L’innovazione farmaceutica è un motore dello sviluppo

La ricerca farmaceutica è tra i settori più innovativi. Nella graduatoria si colloca al secondo posto tra informatica e telecomunicazioni. A rivelarlo sono i dati emersi dallo studio Ispo che ha confrontato il grado di innovazione percepito, nel campo della salute, in 5 Paesi (Italia, Spagna, Gran Bretagna, Germiania e USA), realizzato per la seconda edizione dell’Osservatorio Salute di AstraZeneca. «L’innovazione, intesa come creazione di nuova conoscenza e di progresso per il singolo e la comunità, è, infatti, fortemente connaturata al nostro settore», afferma Raffaele Sabia, v ice president medical di AstraZeneca Italia. «Da venti anni sono scomparse- precisa - le sale operatorie per la chirurgia dell’ulcera.
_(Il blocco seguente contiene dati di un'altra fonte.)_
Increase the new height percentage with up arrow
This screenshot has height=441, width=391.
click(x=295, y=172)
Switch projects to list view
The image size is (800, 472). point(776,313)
Negli anni Settanta su 10 pazienti che entravano in ospedale per infarto tre non uscivano, oggi su 100 infartuati ospedalizzati i decessi sono solo tre». Avanzamenti straordinari ai quali la ricerca farmaceutica ha dato un forte contribuito, la maggior parte delle molecole innovative arrivano proprio dal settore privato. «La scoperta di un nuovo farmaco è il risultato di una lunga e complessa attività di ricerca caratterizzata - aggiunge Sabia - da una componente altamente tecnologica e molto onerosa in termini temporali ed economici». Ma innovazione oggi vuol dire anche condivisione delle competenze e degli investimenti, unendo pubblico e privato. «In Astra Zeneca da tempo siamo indirizzati verso la via delle partnerships. Ne abbiamo create di molto forti con centri di ricerca o istituti di eccellenza, anche in Italia, nell’area della cardiologia e in oncologia. Stiamo cercando di favorire il bisogno di competenze traslazionali. Siamo impegnati nel campo della malaria e della tubercolosi. In quel caso, come per le malattie rare, si va a mettere insieme dei network di ricerca».
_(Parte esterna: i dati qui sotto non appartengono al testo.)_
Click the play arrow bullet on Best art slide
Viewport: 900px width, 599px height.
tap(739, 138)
La multinazionale anglo-svedese ha una storia di ricerca e innovazione lunga 70 anni, durante i quali ha messo a punto farmaci d’eccellenza. Sono14 i centri di ricerca che coinvolgono oltre 15mila addetti in 8 paesi (Svezia, Gran Bretagna, Stati Uniti, Canada, Francia, India, Giappone e Cina). Oltre al centro di Bangalore (India), un polo di eccellenza dedicato alle nuove terapie per la cura della tubercolosi. Nel 2010 l’investimento per le attività di ricerca e sviluppo è stato di 4,2 miliardi di dollari, pari al 16-18 per cento del fatturato.